Senior Advisor TaxPrime Machfud Sidik mengapresiasi reformasi perpajakan yang terus dilakukan oleh pemerintah. Namun, Dirjen Pajak periode 2000-2001 ini berpandangan, reformasi perpajakan harus menjadi bagian dari orkestra yang mampu jaga iklim investasi dan stabilitas ekonomi. Reformasi perpajakan bukan sekadar untuk mencapai target penerimaan.
Reformasi perpajakan yang dilakukan sejak tahun 1983 terutama untuk memperbaiki sistem perekonomian yang mendorong pertumbuhan ekonomi berkelanjutan. Tetapi, dalam sekitar 20 tahun terakhir, APBN (anggaran pendapatan dan belanja negara) Indonesia masih belum mencapai surplus.

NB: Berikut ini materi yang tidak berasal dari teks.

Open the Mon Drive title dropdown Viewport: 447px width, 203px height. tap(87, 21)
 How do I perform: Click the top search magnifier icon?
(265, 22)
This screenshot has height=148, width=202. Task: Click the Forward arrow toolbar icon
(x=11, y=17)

Sehingga, reformasi perpajakan menjadi upaya untuk menyeimbangkan antara belanja dalam rangka pemenuhan pelayanan publik yang didukung oleh penggalian sumber-sumber pendapatan negara yang stabil.
Sebagai informasi, kini reformasi perpajakan masuk dalam jilid III dan terdiri dari lima pilar, yakni penguatan organisasi, peningkatan kualitas sumber daya manusia (SDM), perbaikan proses bisnis, pembaruan sistem informasi dan basis data, dan penyempurnaan regulasi yang bermuara pada kemudahan Wajib Pajak dalam memenuhi kewajiban perpajakan.
Menurut Machfud, Pemerintah Indonesia sangat perlu menjaga ekulibrium kepentingan buruh, pelaku bisnis, dan investor. Karena saat ini kebebasan berorganisasi di era demokrasi yang belum mature memungkinkan adanya konflik kepentingan antara sektor ekonomi, misalnya antara buruh dan industri. Tuntutan kenaikan upah buruh yang utamanya didorong inflasi dan kondisi perekonomian, tidak selalu dapat dipenuhi oleh pemilik modal.